§ Records shown
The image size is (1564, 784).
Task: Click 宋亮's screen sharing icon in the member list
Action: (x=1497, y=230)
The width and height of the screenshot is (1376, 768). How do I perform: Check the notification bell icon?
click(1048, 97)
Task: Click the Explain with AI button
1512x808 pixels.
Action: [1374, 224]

---

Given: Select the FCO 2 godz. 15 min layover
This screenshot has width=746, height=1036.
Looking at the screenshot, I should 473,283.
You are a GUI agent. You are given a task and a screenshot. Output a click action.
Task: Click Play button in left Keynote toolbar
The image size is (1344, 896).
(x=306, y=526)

* * *

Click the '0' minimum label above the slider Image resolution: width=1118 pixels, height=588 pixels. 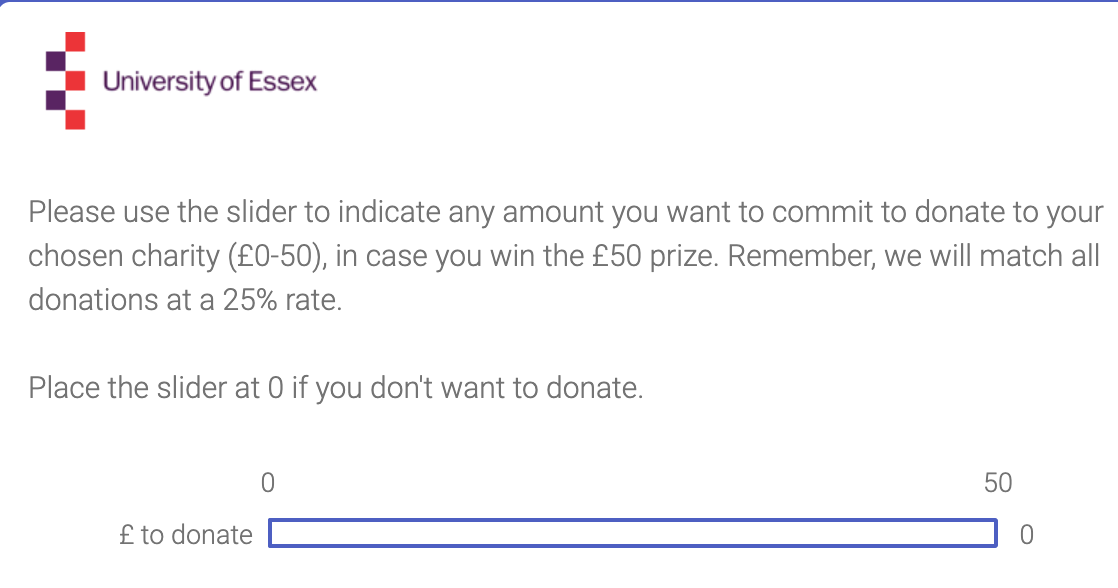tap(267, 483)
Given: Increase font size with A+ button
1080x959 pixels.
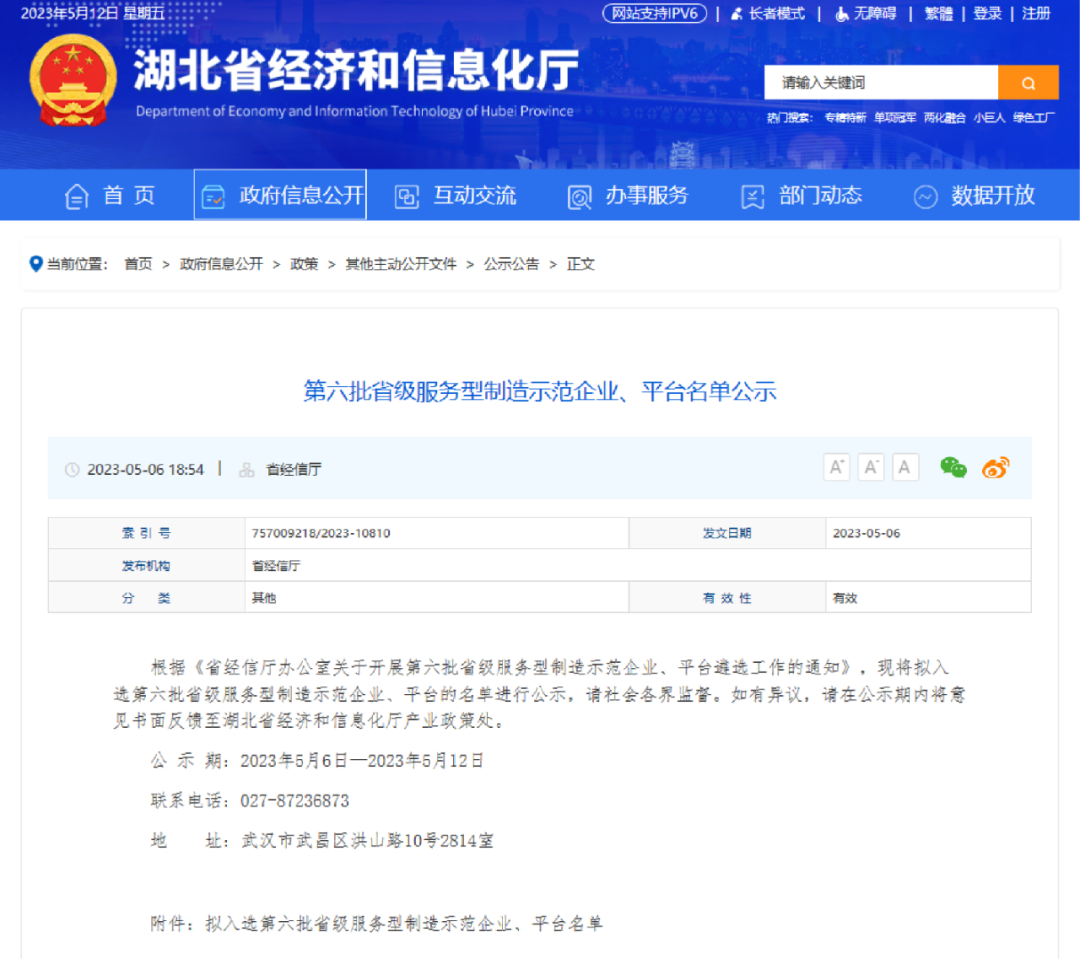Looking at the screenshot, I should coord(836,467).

§ Objective
Return every line of the listing exactly as it appears, from the line containing "The image size is (1564, 784)." down to the line containing "Action: [1374, 224]", with both of those lines included.

§ Complete answer
The image size is (1564, 784).
Task: Click 宋亮's screen sharing icon in the member list
Action: (x=1497, y=230)
The width and height of the screenshot is (1376, 768). How do I perform: Check the notification bell icon?
click(1048, 97)
Task: Click the Explain with AI button
1512x808 pixels.
Action: [1374, 224]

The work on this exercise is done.